Technologies in Control: The Architectural Design, Physical Fixtures and Security Arrangements of Supermax Prisons

2017 
Prison design reflects penal ideologies, managerial tactics, political discourses, economic considerations, and cultural and social sensitivities, sentiments and insecurities. These discourses ‘enter into construction and… in consequence buildings or planned environments become statements’. The design, in turn, affects discourses and shapes practices: the ‘hardware’ of a prison building, including building materials, colour schemes and surveillance mechanisms, has great impact on the way in which the prison is managed, on the daily experiences of prisoners and prison staff, and on the relationship and interactions between them.

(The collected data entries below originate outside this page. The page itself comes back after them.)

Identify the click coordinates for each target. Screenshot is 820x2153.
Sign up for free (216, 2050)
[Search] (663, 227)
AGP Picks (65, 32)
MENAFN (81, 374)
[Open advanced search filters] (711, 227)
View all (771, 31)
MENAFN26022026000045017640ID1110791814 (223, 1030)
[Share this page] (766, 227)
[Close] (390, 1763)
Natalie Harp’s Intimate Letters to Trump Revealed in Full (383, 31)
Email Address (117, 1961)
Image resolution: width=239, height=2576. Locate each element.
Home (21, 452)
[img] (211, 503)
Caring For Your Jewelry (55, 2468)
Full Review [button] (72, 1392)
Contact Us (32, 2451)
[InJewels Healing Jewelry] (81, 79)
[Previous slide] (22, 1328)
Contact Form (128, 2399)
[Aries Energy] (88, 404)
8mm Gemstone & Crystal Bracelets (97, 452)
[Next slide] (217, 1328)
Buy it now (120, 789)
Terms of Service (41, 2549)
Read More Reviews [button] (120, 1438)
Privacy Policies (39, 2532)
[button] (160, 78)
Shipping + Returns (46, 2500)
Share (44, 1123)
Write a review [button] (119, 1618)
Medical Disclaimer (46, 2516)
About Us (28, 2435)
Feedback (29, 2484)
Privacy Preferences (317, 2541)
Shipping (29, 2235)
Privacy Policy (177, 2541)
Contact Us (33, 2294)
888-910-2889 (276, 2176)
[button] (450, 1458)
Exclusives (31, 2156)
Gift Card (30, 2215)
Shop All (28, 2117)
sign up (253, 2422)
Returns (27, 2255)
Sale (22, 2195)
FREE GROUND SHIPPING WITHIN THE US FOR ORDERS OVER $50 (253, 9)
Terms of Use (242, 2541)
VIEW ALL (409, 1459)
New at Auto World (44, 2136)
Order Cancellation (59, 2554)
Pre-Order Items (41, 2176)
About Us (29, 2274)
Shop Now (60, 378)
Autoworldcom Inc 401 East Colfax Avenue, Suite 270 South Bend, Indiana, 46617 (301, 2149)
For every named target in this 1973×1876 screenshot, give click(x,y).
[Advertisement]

In the case of supermax prisons, which are designed to isolate prisoners, the design itself dictates the reality of life to a particularly large extent. This chapter examines the ‘hardware’ of supermax prisons, using Pelican Bay Security Housing Unit (SHU) in California and Special Management Unit II (SMU) in Arizona to illustrate design features, considerations and discourses. I enquire whether any one of the discourses identified above (managerial, economic, social, cultural) dominated the design process and considerations, and, if so, how it affected the architectural outcome. It illustrates how the interdependencies between social life and territory, the ‘socio-spatial dialectic’, are manifested in supermax prisons by reconstructing a dual narrative: the silent yet powerful narrative presented by the building itself, and the verbal professional narratives accompanying it.